Part One: Heaven on Earth

Hagia Sophia, Constantinople, and the symbolism of domed churches

Plato’s description of the universe, with the earth as the ‘fixed sphere’ at its centre, encircled by each of the planets, had its counterpart in his abstract model of it. In this, the universe was a sphere composed of the 4 elements. To each of these was assigned one of the regular polyhedra, which were conceptualized as being inscribed geometrically in the sphere.1 The atmospheric elements of fire, air, and water are unstable, and are composed of equilateral triangles. Earth, the only stable element, is represented by the cube and all are contained by the sphere of the universe.2 This, it would appear, was the model that John of Damascus, the monk and theologian, had in mind when he wrote in the eighth century,
… we say that in the creation of the universe we consider as heavens that which the pagan philosophers … call a starless sphere. … [Some] say that [its substance] is made from the four elements. Still others say that it is a fifth body and distinct from the four elements. … They say that the heavens have seven spheres. … For they have said that there are seven planets … They also say that the heavens surround the earth like a sphere.
De fide II. 6.3
For the architectural expression of the sphere and the cube, and their signification in Christian terms as not only heaven and earth, but heaven on earth, it is necessary to turn to the domed churches of the Byzantine world. At first sight, the manifestation of this symbolism seems simple, even simplistic, with the upper and lower zones of churches being equated with heaven and earth respectively, their domes identified with the dome of heaven atop the cube of earth. Nothing expresses the solid geometry of this symbolism more uncompromisingly than the post-medieval churches of Hagios Nicholas and the Panagia on the sea-lashed rock of Monemvasia (Fig. 13).4 For churches to be conceived as symbolizing the universe, however, the creation of the universe would have to have been similarly perceived and described. In the fifth century, the Syriac writer Narsai (d. c. 503) did so in these verses:
He created two dwellings and constructed two worlds.

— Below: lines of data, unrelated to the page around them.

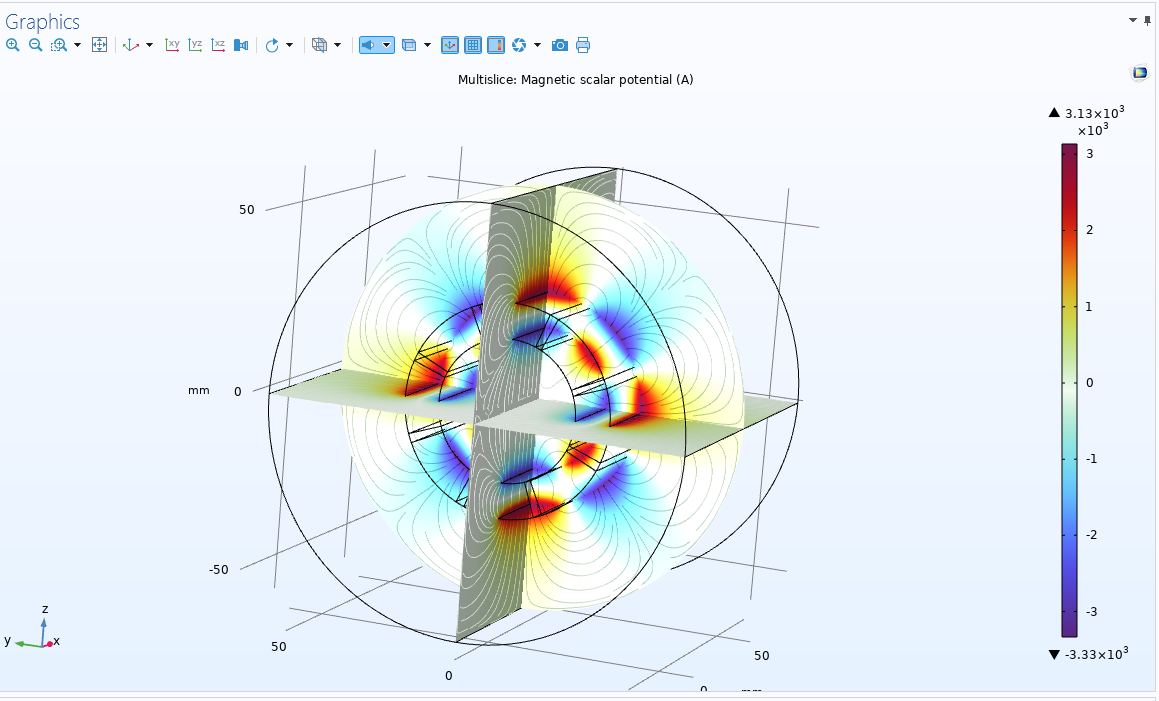The height and width of the screenshot is (701, 1159).
Task: Click the plot thumbnail icon at top right
Action: (1139, 73)
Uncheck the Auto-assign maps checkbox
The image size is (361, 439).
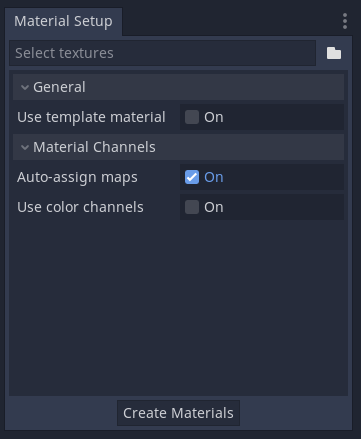click(192, 177)
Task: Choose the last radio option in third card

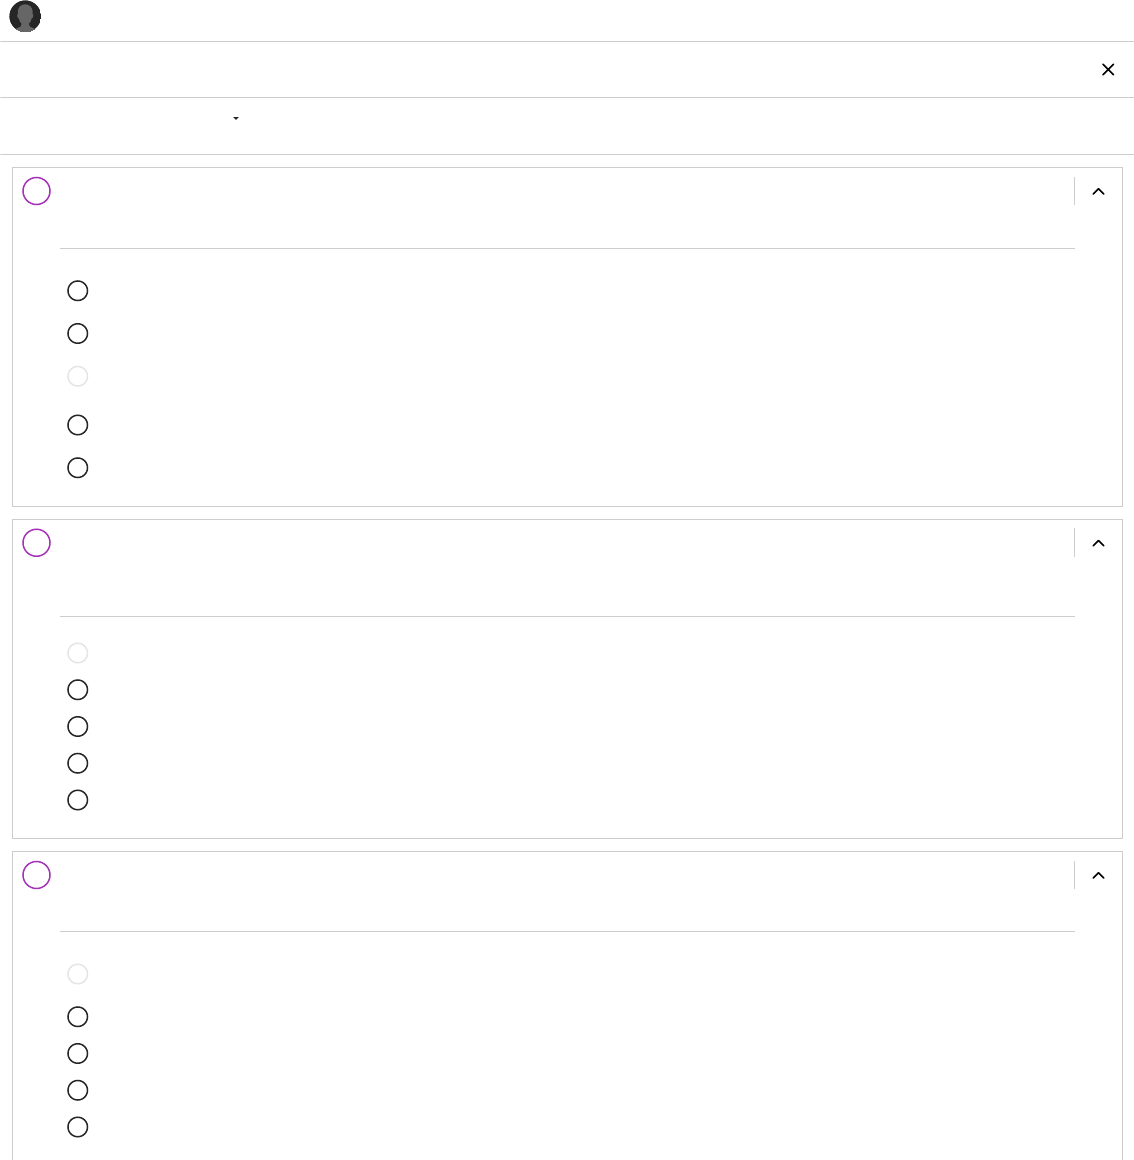Action: click(x=78, y=1127)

He rendered the lower one suitable for mortals;
He gathered it up and filled it with the fruits appropriate to corporeal beings,
He made the upper one a beautiful building full of delights,
So that the spiritual beings might enjoy it spiritually.

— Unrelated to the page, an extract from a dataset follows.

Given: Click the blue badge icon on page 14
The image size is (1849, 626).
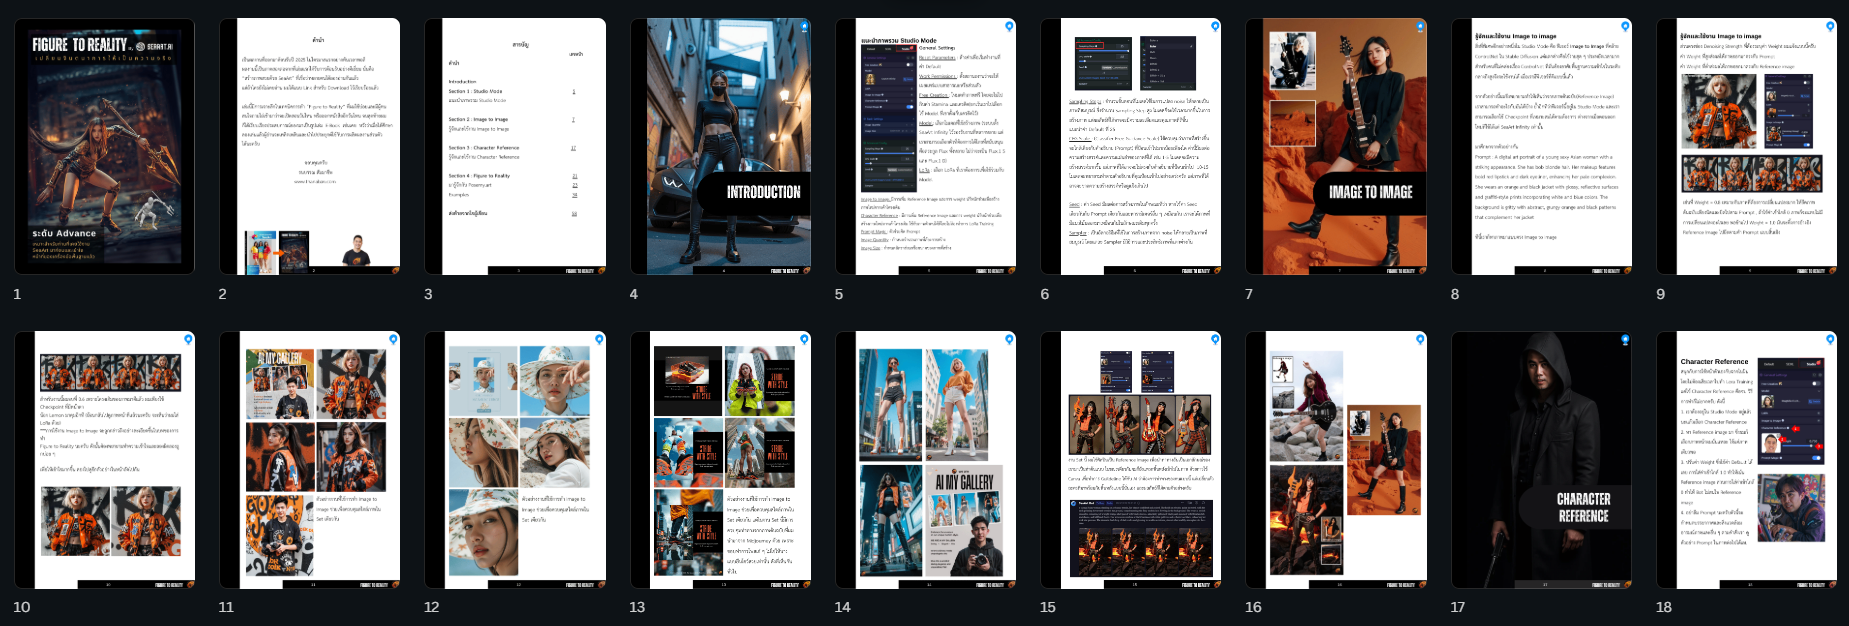Looking at the screenshot, I should pyautogui.click(x=1009, y=340).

Homilies on the Creation I. 92–6.5
In the seventh century, Maximus the Confessor described the reciprocal symbolism of the Holy Church and the sensible world:
God’s holy Church in itself is a symbol of the sensible world as such, since it possesses the divine sanctuary as heaven and the beauty of the nave as earth. Likewise the world is a church since it possesses heaven corresponding to a sanctuary, and for a nave it has the adornment of the earth.
Mystagogia III.6
Here he associates heaven and earth, not vertically with the upper and lower parts of the church, but horizontally with its sanctuary beyond the nave, a distinction that was fitting for a basilica more than a centralized domed church. Other writers consistently visualize a church’s vertical compartmentation. The hymn in praise of the cathedral of Hagia Sophia at Edessa, rebuilt around 525, is explicit:
… it is an admirable thing that in its smallness it should resemble the great world,
Not in size, but in type: waters surround it [situated between two lakes], as the sea [surrounds the earth];
Its ceiling is stretched like the heavens – without columns, vaulted and closed –
And furthermore, it is adorned with golden mosaic as the firmament is with shining stars.

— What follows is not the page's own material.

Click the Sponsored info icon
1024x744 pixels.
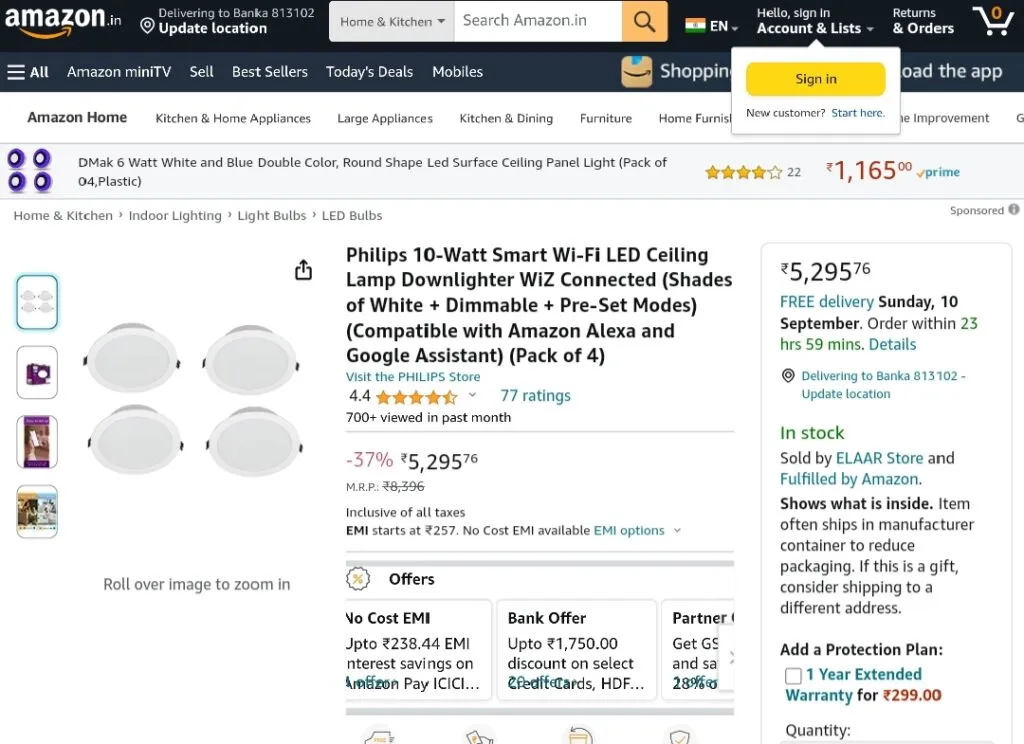click(x=1014, y=210)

Its high dome is comparable to the heaven of heavens …
Its great, splendid arches represent the four sides of the world …
Edessa Hymn 4–7.7
In the eighth century, it is thought to have been Patriarch Germanus I of Constantinople who wrote:
The church is heaven on earth, where the God of heaven dwells and moves.
Historia Mystagogica I.8
A tenth-century description of a church near Constantinople recorded that,
[The Emperor Justinian] erected from the foundations this great church in the name of Our Lady, which he cleverly compacted by means of only four arches and wrought it in a circle so that it seemed to hang in the air – a smaller dome on earth similar to the greater one of heaven.
De sacris aedibus Deiparae ad Fontem, ASS Nov. III. 879.9
Five hundred years later, the model continued to be proselytized by Symeon, the archbishop of Thessalonica (d. 1429):
… the temple … [expresses] this visible world; and the higher parts of the temple [express] the visible sky, the lower parts however [express] the things which are above earth and [even] paradise itself …
De sacro templo ejus consecratione CXXXI.10
Given the quantity and availability of evidence from contemporary sources, it is difficult to understand how it might be thought that the symbolism in Early Byzantine architecture was less important to people than its geometry or the liturgy performed in it.11 Besides being unsupported by the evidence, such a suggestion appears to be postulating another false dichotomy. Equally, there appears to be greater subtlety in the ekphrasis of the dome of heaven and the realm of earth than justifies characterizing the symbolism as banal.12 Without doubt, the clearest evidence for the association of the sphere and the cube with heaven and earth is provided by descriptions of the principal church of the Byzantine world and palace church of the Emperor, the Cathedral of Hagia Sophia in Constantinople, built by the Emperor Justinian (c. 482–565).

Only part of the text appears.